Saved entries
┌──
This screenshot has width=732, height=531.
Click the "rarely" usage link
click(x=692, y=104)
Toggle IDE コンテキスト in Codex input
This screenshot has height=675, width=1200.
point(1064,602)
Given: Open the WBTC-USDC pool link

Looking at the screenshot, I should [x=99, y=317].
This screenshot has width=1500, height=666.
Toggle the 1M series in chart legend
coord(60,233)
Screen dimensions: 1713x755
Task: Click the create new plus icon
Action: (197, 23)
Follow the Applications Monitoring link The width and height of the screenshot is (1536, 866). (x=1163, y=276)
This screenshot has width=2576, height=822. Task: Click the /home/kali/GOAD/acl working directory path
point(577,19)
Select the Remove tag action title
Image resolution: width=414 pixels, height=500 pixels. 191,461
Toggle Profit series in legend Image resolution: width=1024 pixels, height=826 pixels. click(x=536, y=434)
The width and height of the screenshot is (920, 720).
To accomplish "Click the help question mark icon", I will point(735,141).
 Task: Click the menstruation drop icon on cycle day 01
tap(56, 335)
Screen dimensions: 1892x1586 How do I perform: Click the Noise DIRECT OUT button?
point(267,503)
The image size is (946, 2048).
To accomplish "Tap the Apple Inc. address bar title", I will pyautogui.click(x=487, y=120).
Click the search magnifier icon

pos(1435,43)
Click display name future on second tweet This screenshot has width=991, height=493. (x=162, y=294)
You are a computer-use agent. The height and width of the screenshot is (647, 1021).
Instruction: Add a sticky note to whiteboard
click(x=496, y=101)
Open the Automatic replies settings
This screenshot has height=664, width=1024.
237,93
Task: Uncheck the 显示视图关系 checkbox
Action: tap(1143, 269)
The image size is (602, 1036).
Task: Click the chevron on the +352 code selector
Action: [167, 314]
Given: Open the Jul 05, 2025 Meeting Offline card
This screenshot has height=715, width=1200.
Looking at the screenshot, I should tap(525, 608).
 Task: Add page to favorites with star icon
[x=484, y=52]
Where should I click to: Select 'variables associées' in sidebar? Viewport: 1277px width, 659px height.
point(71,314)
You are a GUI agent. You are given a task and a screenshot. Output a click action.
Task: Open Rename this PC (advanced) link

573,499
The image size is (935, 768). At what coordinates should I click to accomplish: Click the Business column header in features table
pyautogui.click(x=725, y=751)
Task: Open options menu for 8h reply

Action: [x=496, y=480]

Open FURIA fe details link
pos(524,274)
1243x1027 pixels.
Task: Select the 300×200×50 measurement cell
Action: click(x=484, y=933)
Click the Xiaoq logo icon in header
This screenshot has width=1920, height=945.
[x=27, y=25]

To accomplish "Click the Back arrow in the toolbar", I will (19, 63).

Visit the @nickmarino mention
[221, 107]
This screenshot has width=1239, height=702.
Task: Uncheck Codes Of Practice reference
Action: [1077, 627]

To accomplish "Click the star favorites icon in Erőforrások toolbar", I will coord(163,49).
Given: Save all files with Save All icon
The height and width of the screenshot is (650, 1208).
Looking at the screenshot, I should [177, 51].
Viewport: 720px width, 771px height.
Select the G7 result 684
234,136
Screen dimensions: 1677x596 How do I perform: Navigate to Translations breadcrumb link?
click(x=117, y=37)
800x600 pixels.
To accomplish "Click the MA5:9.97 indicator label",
└──
▸ Exercise details
Repeat all the records. Match each line exactly.

▸ Task solution
This screenshot has width=732, height=531.
Click the "rarely" usage link
click(x=692, y=104)
Toggle IDE コンテキスト in Codex input
This screenshot has height=675, width=1200.
point(1064,602)
Given: Open the WBTC-USDC pool link

Looking at the screenshot, I should [x=99, y=317].
This screenshot has width=1500, height=666.
Toggle the 1M series in chart legend
coord(60,233)
Screen dimensions: 1713x755
Task: Click the create new plus icon
Action: (197, 23)
Follow the Applications Monitoring link The width and height of the screenshot is (1536, 866). (x=1163, y=276)
This screenshot has width=2576, height=822. Task: Click the /home/kali/GOAD/acl working directory path
point(577,19)
Select the Remove tag action title
Image resolution: width=414 pixels, height=500 pixels. 191,461
Toggle Profit series in legend Image resolution: width=1024 pixels, height=826 pixels. click(x=536, y=434)
The width and height of the screenshot is (920, 720).
To accomplish "Click the help question mark icon", I will point(735,141).
 Task: Click the menstruation drop icon on cycle day 01
tap(56, 335)
Screen dimensions: 1892x1586 How do I perform: Click the Noise DIRECT OUT button?
point(267,503)
The image size is (946, 2048).
To accomplish "Tap the Apple Inc. address bar title", I will pyautogui.click(x=487, y=120).
Click the search magnifier icon

pos(1435,43)
Click display name future on second tweet This screenshot has width=991, height=493. (x=162, y=294)
You are a computer-use agent. The height and width of the screenshot is (647, 1021).
Instruction: Add a sticky note to whiteboard
click(x=496, y=101)
Open the Automatic replies settings
This screenshot has height=664, width=1024.
237,93
Task: Uncheck the 显示视图关系 checkbox
Action: tap(1143, 269)
The image size is (602, 1036).
Task: Click the chevron on the +352 code selector
Action: [167, 314]
Given: Open the Jul 05, 2025 Meeting Offline card
This screenshot has height=715, width=1200.
Looking at the screenshot, I should tap(525, 608).
 Task: Add page to favorites with star icon
[x=484, y=52]
Where should I click to: Select 'variables associées' in sidebar? Viewport: 1277px width, 659px height.
point(71,314)
You are a GUI agent. You are given a task and a screenshot. Output a click action.
Task: Open Rename this PC (advanced) link

573,499
The image size is (935, 768). At what coordinates should I click to accomplish: Click the Business column header in features table
pyautogui.click(x=725, y=751)
Task: Open options menu for 8h reply

Action: [x=496, y=480]

Open FURIA fe details link
pos(524,274)
1243x1027 pixels.
Task: Select the 300×200×50 measurement cell
Action: click(x=484, y=933)
Click the Xiaoq logo icon in header
This screenshot has width=1920, height=945.
[x=27, y=25]

To accomplish "Click the Back arrow in the toolbar", I will (19, 63).

Visit the @nickmarino mention
[221, 107]
This screenshot has width=1239, height=702.
Task: Uncheck Codes Of Practice reference
Action: [1077, 627]

To accomplish "Click the star favorites icon in Erőforrások toolbar", I will coord(163,49).
Given: Save all files with Save All icon
The height and width of the screenshot is (650, 1208).
Looking at the screenshot, I should [177, 51].
Viewport: 720px width, 771px height.
Select the G7 result 684
234,136
Screen dimensions: 1677x596 How do I perform: Navigate to Translations breadcrumb link?
click(x=117, y=37)
800x600 pixels.
To accomplish "Click the MA5:9.97 indicator label",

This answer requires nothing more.